Former secretary of State Henr Kissinger warned yesterday that within the next two to five years U.S. oil imports will be disrupted by some event in the Middle East that likely will force rationing of gasoline.

"We are on a roller coaster to disaster," Kissinger told the Senate Energy Committee. "Our future is now at the mercy of a precarious political status quo in what is probably the most volatile, unstable and crisis-prone region of the world."

Kissinger said "I don't know where it [the disruptive Mideast event] will happen," but he has no doubt it will and, when it does, "It will happen quickly."

Committee Chairman Henry Jackson (D-Wash.), summing up testimony from earlier hearings on the geopolitics of oil, agreed. "The probability of a major oil supply disruption within the next decade is very high," Jackson said.

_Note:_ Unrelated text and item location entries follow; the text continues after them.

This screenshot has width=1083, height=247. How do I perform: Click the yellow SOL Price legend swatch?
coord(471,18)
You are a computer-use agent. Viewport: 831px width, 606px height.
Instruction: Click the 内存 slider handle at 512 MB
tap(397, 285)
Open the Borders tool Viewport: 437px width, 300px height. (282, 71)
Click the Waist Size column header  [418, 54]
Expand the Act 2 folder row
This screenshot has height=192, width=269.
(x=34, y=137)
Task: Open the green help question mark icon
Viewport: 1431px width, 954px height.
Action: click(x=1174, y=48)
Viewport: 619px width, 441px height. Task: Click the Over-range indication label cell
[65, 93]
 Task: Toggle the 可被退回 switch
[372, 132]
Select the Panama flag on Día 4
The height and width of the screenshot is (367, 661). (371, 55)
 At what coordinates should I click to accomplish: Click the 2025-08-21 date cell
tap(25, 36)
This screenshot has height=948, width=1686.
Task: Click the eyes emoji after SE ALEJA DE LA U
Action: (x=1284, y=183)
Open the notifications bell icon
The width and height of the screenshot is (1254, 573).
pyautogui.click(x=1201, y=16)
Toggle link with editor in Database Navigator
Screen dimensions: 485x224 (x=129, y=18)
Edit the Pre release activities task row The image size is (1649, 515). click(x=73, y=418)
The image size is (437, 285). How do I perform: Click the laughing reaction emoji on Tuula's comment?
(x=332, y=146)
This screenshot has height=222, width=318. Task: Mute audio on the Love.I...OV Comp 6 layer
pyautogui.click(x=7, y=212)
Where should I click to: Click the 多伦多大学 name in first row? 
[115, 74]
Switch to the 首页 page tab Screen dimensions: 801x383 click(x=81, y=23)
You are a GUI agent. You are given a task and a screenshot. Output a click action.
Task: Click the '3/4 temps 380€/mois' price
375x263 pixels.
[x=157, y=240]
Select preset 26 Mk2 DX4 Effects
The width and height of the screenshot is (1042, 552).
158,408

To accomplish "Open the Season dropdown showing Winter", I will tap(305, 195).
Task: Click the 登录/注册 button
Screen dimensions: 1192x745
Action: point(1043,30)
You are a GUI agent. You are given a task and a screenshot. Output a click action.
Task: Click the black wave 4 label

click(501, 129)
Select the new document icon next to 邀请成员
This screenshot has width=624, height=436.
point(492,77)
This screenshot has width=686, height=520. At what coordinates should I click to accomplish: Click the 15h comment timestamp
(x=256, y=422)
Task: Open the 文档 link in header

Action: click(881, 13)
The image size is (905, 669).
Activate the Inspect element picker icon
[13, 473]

Kissinger said a major part of the problem is vacillation by the United States in its military and foreign policies toward the volatile area.

The former secretary of State called for the industrial democracies to "adopt stringent conservation measures, develop new supplies of oil and alternative sources of energy, strengthen collaboration among the consumer nations, address the plight of the developing nations and seek a more reliable long-term relationship with the [oil] producers."

As for the United States, he urged that -- with or without participation by our allies -- a "credible military presence" be established in the Indian Ocean and that expansion of U.S. military forces be speeded up. "Above all, we need a steady, predictable American foreign policy".